- **Directions**: Exact copy, pictures excluded: set down only the lines from the one with "Instruction: Tap 발리" through the end of the entries, keeping both end lines.

◆ ◆ ◆ ◆ ◆ ◆ ◆

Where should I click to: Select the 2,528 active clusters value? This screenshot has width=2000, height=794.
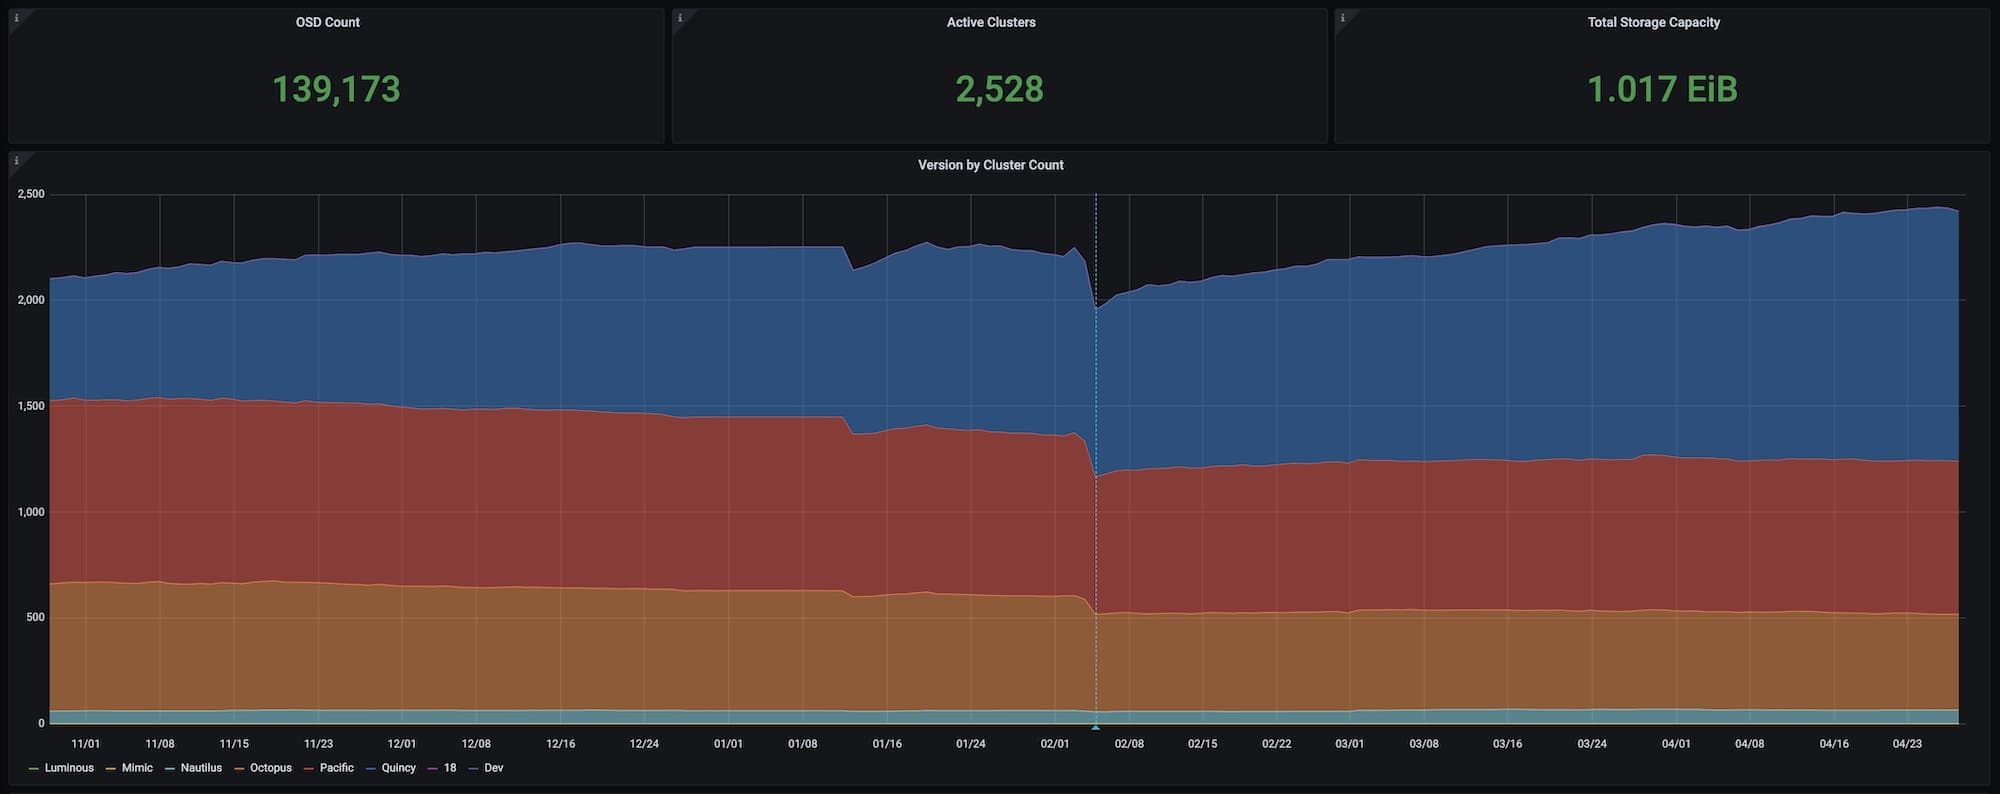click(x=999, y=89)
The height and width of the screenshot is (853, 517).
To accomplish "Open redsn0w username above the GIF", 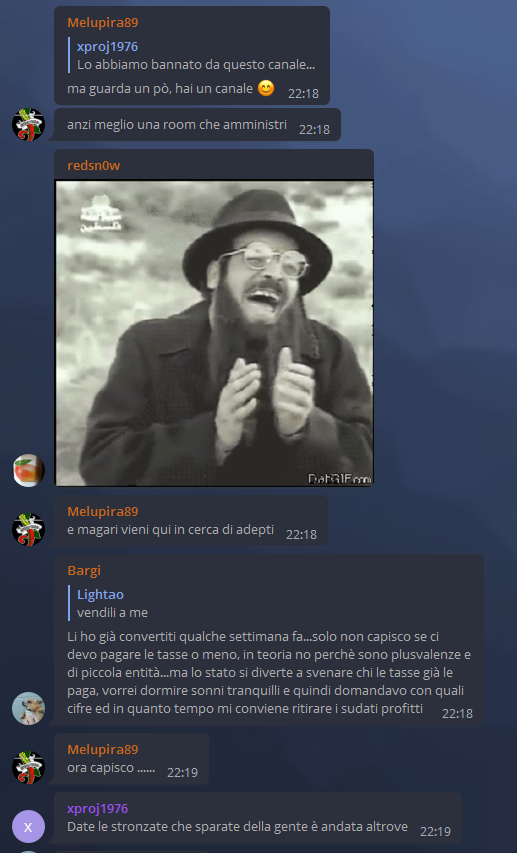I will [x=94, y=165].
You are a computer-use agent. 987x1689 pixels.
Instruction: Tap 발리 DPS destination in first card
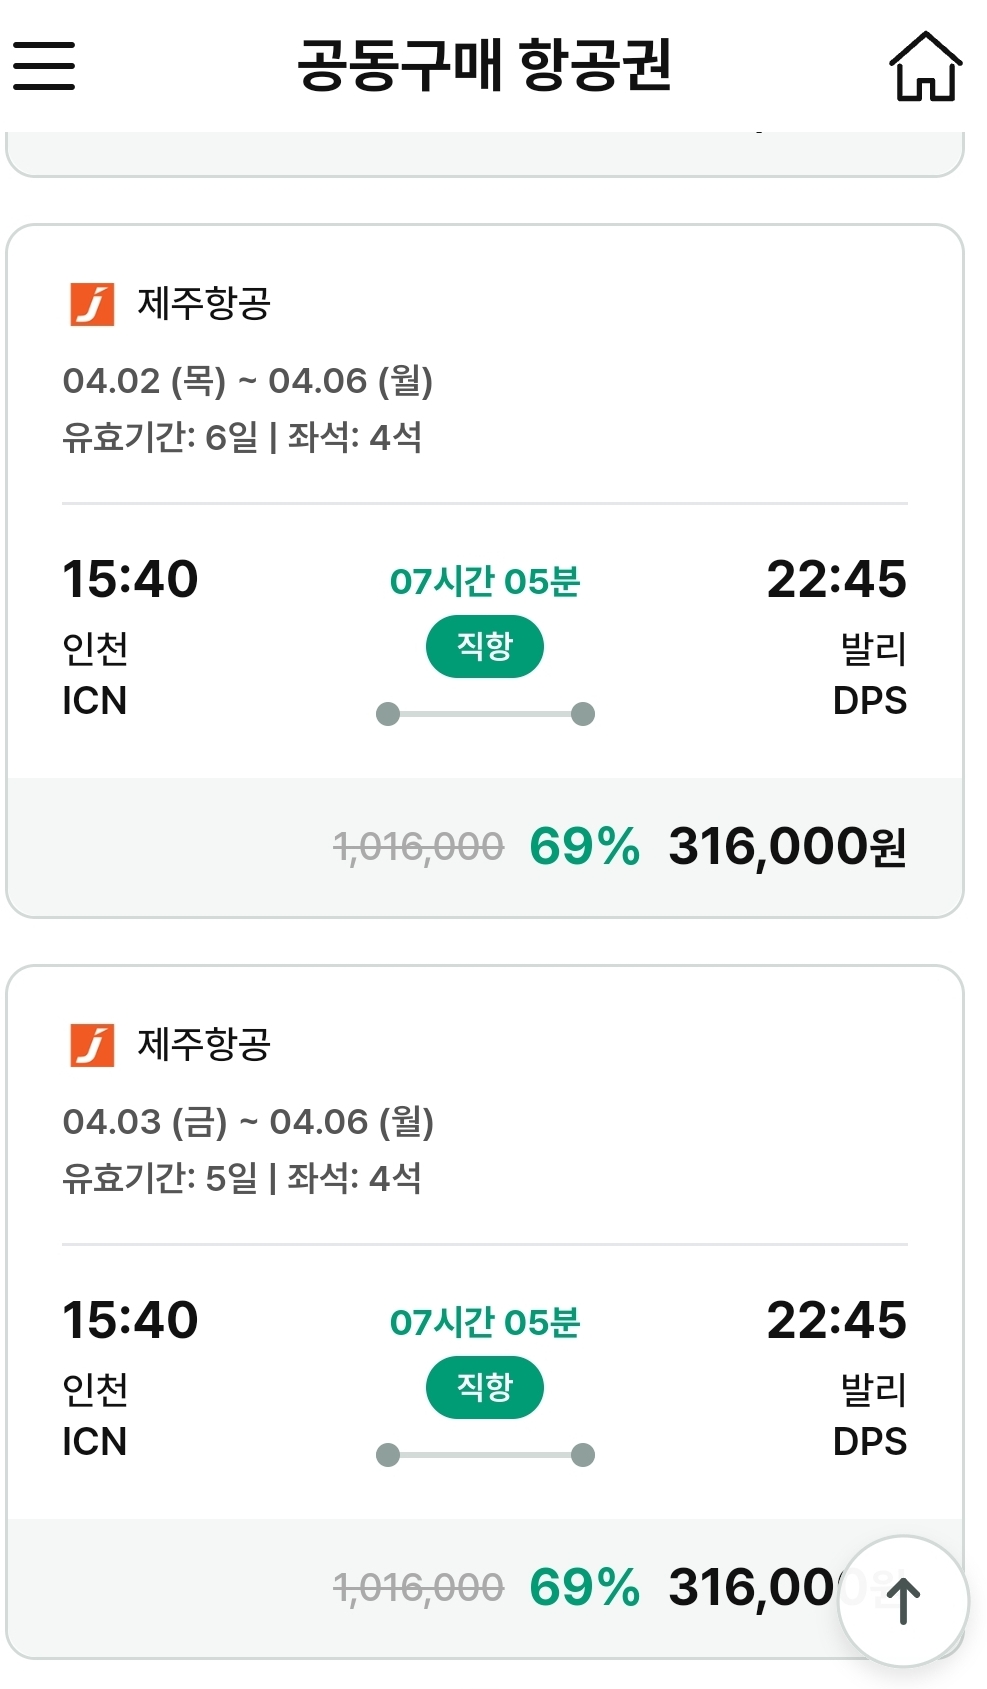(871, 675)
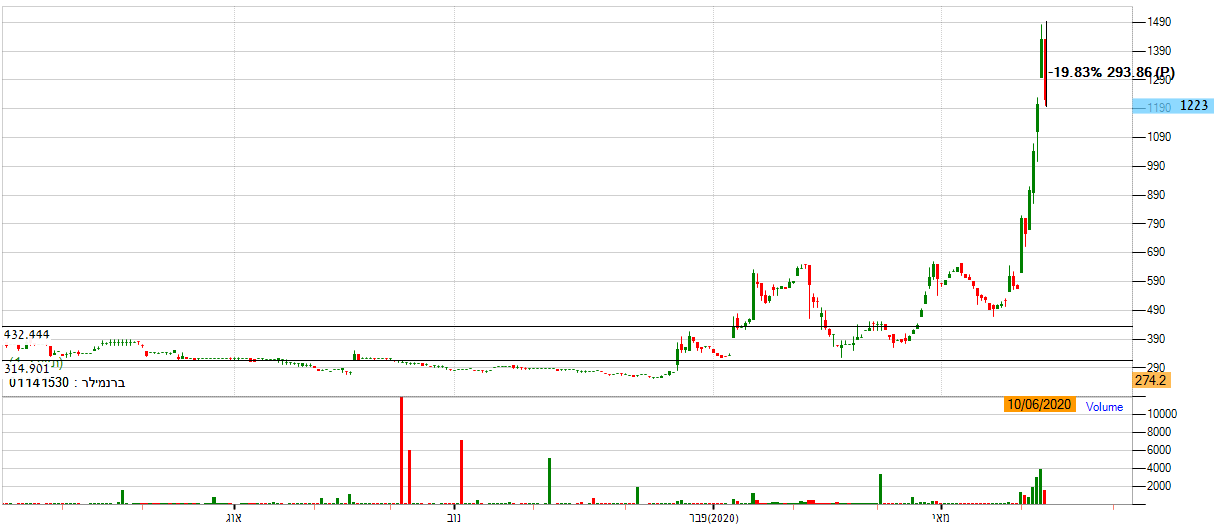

◆ ◆ ◆ ◆ ◆ ◆ ◆

- **Problem solution**:
Instruction: Tap 발리 DPS destination in first card
(871, 675)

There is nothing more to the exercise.